Краснобай упал на сырые, холодные камни.
В последний раз подняв стекленеющие глаза, он успел увидеть, как Лёха Жабин и вепрь, одновременно кинувшиеся в атаку за миг до его падения, столкнулись прямо над его полумертвым телом. И кабан, и Жабин попытались затормозить, но было поздно — слишком мощный разгон взяли и человек, и зверь. Клыки хряка вспороли одутловатое пузо Жабы. Топор, выпавший из рук Лёхи, упал точно на шею кабана, перебив артерию.
Купец не слышал, как визжит и бьется в предсмертной агонии уродливое копытное, как стонет умирающий Лёха, разорванный клыками почти пополам — Антон все глубже и глубже проваливался в холодную, бездонную пустоту. Но прежде, чем душа Антона рассталась с телом, он слабо улыбнулся и прошептал:
— Совсем как в сказке… Про Мюнхгаузена. Забавно…
* * *Электронные часы показывали полтретьего ночи. На платформе горели лишь три дежурные лампочки — в начале перрона, в середине и в конце.
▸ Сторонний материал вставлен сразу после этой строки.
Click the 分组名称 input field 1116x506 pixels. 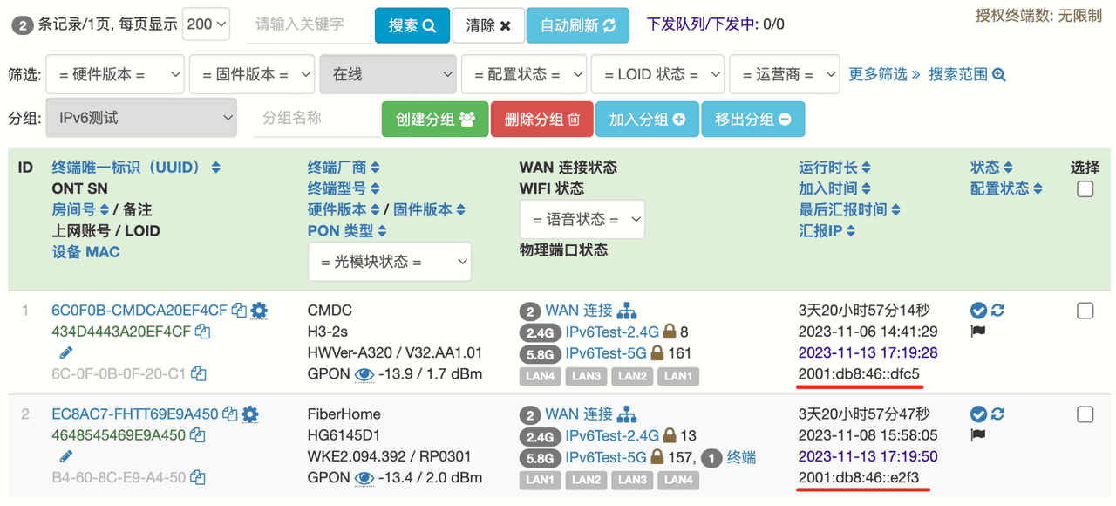(314, 118)
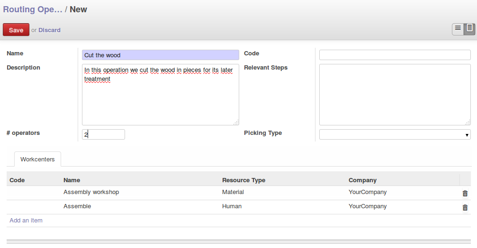
Task: Click Add an item link
Action: tap(26, 221)
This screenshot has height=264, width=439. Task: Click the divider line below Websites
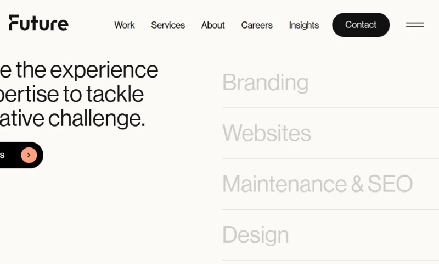(x=329, y=158)
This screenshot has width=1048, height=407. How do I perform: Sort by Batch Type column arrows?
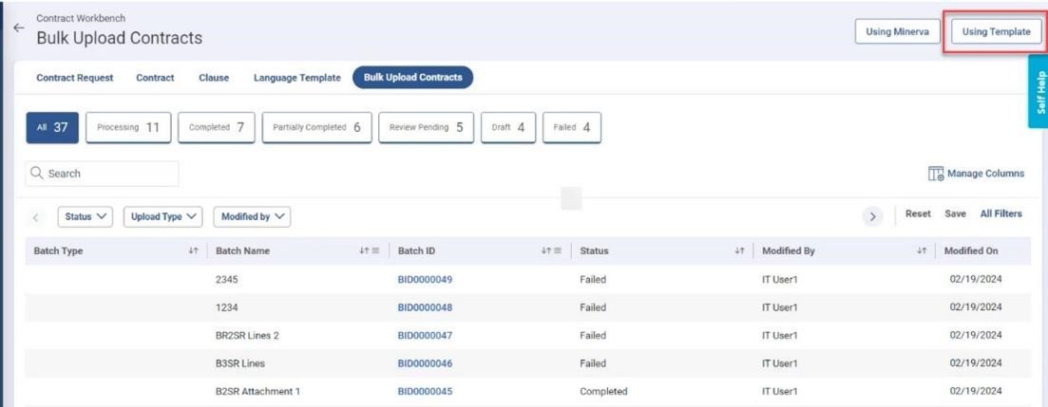click(193, 251)
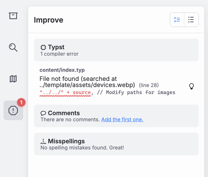This screenshot has height=177, width=208.
Task: Collapse the Typst compiler error section
Action: [116, 50]
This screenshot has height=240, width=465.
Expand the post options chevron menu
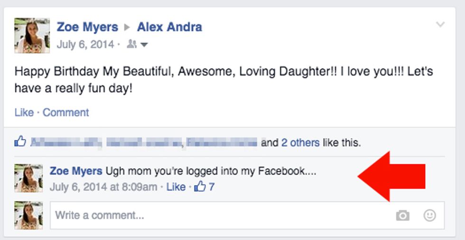440,25
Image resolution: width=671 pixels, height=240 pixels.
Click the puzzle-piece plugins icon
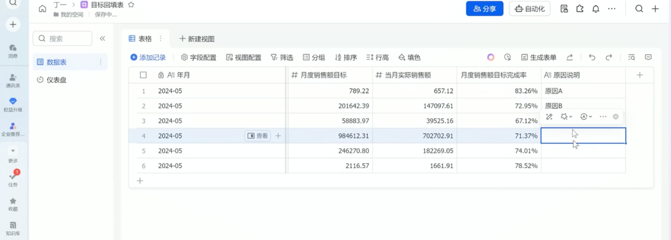click(x=580, y=9)
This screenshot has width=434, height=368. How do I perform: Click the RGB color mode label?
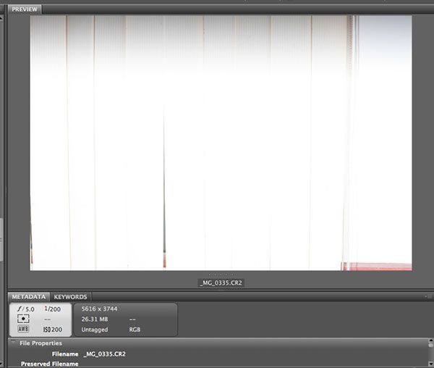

Тени от жилых построек, от развешенной на веревках одежды, от столбиков и вагонов поездов стлались по гранитным плитам, создавая странные, сюрреалистические сочетания. Окажись тут художник-модернист первой половины двадцатого века, он бы нашел неиссякаемый источник вдохновения. Но некому было зарисовывать все это. Не водились в Оккервиле живописцы. Зато здесь жили простые работяги, отдыхающие перед рабочим днем. Все они безмятежно спали в своих домах. Угомонился даже младенец, регулярно радовавший соседей ночными концертами.
Ни звука.
Мирно и спокойно выглядела станция. Ничего особенного не могло произойти на Ладожской. На «Черкасе» ощущалась близость к Империи. Жители «Проспекта» всегда помнили, что на соседней станции живут хоть и мирные, но не всегда адекватные «грибники». Ладожскую же от обеих соседок отделяли туннели, перекрытые стальными воротами. Мутанты с поверхности при всем желании не смогли бы спуститься вниз, все доступы на станцию запирались на герметичные заслонки.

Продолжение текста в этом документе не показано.